# ETL
##### Extract, Transform, Load
Get data from API/CSV/Other sources and store them in our own database

### READING FROM CSV

In [None]:
import pandas as pd

file = "Resources/sample_data.csv"
# import os
# file = os.path.join("Resources", "sample_data.csv")
file_df = pd.read_csv(file)
file_df.head()

# ----------------------------------------------------------------------------------------
# for multiple csv files
year = ['2016', '2017', '2018', '2019']

df_list = {}
for y in year:
    file_name = f"Resources/san_francisco-censustracts-{y}-3-All-HourlyAggregate.csv"
    df_list[y] = pd.read_csv(file_name, usecols=['sourceid', 
                                                 'dstid', 
                                                 'hod', 
                                                 'mean_travel_time', 
                                                 'standard_deviation_travel_time'])
    
for y in year:
    print(df_list[y].head())
    print('------------------------------')

### READING FROM API

In [11]:
import requests
import json

api_key = 'mFWPoeytiaD_-DrO5IL47Hvatuz9vN21N18vJn6isA-wIEPNWB5dZQN9L5mN5LYRn5SxFj9CxHHSYqtRc0N5kdsfJ_wsx_lw3NusiNHW36Drz5E44esWOqVd5ufvXXYx'
headers = {'Authorization': 'Bearer %s' % api_key}

url = 'https://api.yelp.com/v3/businesses/search'
params = {'term':'Chinese','location':'San Francisco', 'offset':3}

req = requests.get(url, params=params, headers=headers)
print(req)
parsed = json.loads(req.text)

businesses = parsed["businesses"]

print(len(businesses))

for business in businesses:
    print("Name:", business["name"])
    print("Rating:", business["rating"])
    print("Address:", " ".join(business["location"]["display_address"]))
    print("Phone:", business["phone"])
    print("\n")

    id = business["id"]

    url="https://api.yelp.com/v3/businesses/" + id + "/reviews"

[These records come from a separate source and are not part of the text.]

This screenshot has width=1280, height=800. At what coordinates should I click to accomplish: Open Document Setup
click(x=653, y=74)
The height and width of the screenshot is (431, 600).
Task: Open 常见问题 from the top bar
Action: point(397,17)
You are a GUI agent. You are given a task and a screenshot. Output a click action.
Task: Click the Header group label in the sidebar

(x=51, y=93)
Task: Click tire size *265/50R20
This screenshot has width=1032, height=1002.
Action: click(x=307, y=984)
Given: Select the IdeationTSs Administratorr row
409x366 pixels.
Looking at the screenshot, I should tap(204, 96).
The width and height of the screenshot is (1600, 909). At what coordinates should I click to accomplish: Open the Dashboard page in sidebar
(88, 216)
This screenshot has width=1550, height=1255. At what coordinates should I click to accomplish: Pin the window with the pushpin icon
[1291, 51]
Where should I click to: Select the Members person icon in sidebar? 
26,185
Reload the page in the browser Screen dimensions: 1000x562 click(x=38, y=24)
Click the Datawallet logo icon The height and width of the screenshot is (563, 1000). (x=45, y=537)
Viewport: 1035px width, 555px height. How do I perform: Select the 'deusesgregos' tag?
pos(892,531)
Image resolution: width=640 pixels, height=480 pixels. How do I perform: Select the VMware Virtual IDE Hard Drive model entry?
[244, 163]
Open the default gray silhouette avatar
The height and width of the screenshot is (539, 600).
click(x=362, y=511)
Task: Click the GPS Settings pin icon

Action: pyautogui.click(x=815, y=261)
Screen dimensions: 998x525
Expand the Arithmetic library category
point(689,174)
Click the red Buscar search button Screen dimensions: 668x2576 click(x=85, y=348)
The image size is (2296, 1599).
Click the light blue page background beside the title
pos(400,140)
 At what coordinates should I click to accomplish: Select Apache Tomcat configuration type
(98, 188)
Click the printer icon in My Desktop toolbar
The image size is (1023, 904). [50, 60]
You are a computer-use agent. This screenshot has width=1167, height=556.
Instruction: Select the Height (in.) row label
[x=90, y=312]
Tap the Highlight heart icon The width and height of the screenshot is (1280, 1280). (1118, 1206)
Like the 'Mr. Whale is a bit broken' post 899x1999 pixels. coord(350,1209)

    req = requests.get(url, headers=headers)

    parsed = json.loads(req.text)

    reviews = parsed["reviews"]

#     print("--- Reviews ---")

#     for review in reviews:
#         print("User:", review["user"]["name"], "Rating:", review["rating"], "Review:", review["text"], "\n")



20
Name: Kung Food
Rating: 4.0
Address: 1615 McAllister St San Francisco, CA 94115
Phone: +14156736688


Name: Dumpling House
Rating: 4.5
Address: 335 Noe St San Francisco, CA 94114
Phone: +14158292789


Name: Sam Wo Restaurant
Rating: 3.5
Address: 713 Clay St San Francisco, CA 94108
Phone: +14159898898


Name: Mr Szechuan
Rating: 4.5
Address: 890 Taraval St San Francisco, CA 94116
Phone: +14157538788


Name: YH-Beijing
Rating: 4.0
Address: 500 Haight St San Francisco, CA 94117
Phone: +14153559125


Name: Dragon Beaux
Rating: 4.0
Address: 5700 Geary Blvd San Francisco, CA 94121
Phone: +14153338899


Name: Zhuo Kitchen
Rating: 4.5
Address: 1380 9th Ave San Francisco, CA 94122
Phone: +14155718510


Name: M.Y. China
Rating: 3.5
Address: 845 Market St Ste 480 San Francisco, CA 94103
Phone: +14155803001


Name: Chang's Kitchen
Rating: 4.0
Address: 1030 Irving St San Francisco, CA 94122
Phone: +14157318110


Name: Dumpling Kitchen
Rating: 4.0
Address: 1935 Taraval St San Francisco, CA 94116


### STORE IN SQLITE

In [None]:
# TAKEN FROM: /10-Advanced-Data-Storage-and-Retrieval/1/Activities/10-Ins_SQL_Alchemy_Revisited/Solved/Alchemy_Annotated.ipynb

# Imports the method used for connecting to DBs
from sqlalchemy import create_engine

# Imports the methods needed to abstract classes into tables
from sqlalchemy.ext.declarative import declarative_base

# Allow us to declare column types
from sqlalchemy import Column, Integer, String, Float 

# Sets an object to utilize the default declarative base in SQL Alchemy
Base = declarative_base()

# Creates Classes which will serve as the anchor points for our Tables
class My_Class(Base):
    __tablename__ = 'my_table'
    id = Column(Integer, primary_key=True)
    name = Column(String(255))
    color = Column(String(255))
    num = Column(Integer)

# Creates a sqlite file and a connection to our DB
engine = create_engine("sqlite:///my_sqlite_file.sqlite")
conn = engine.connect()

# Create a "Metadata" Layer That Abstracts our SQL Database
# ----------------------------------
# Create (if not already in existence) the tables associated with our classes.
Base.metadata.create_all(engine)

# Use this to clear out the db
# ----------------------------------
# Base.metadata.drop_all(engine)

# Create a Session Object to Connect to DB
# ----------------------------------
# Session is a temporary binding to our DB
from sqlalchemy.orm import Session
session = Session(bind=engine)

# Create Instances of my class
class_instance_1 = My_Class(name='some_name', color='some_color', num=1)
class_instance_1 = My_Class(name="some_other_name", color="some_other_color", num=2)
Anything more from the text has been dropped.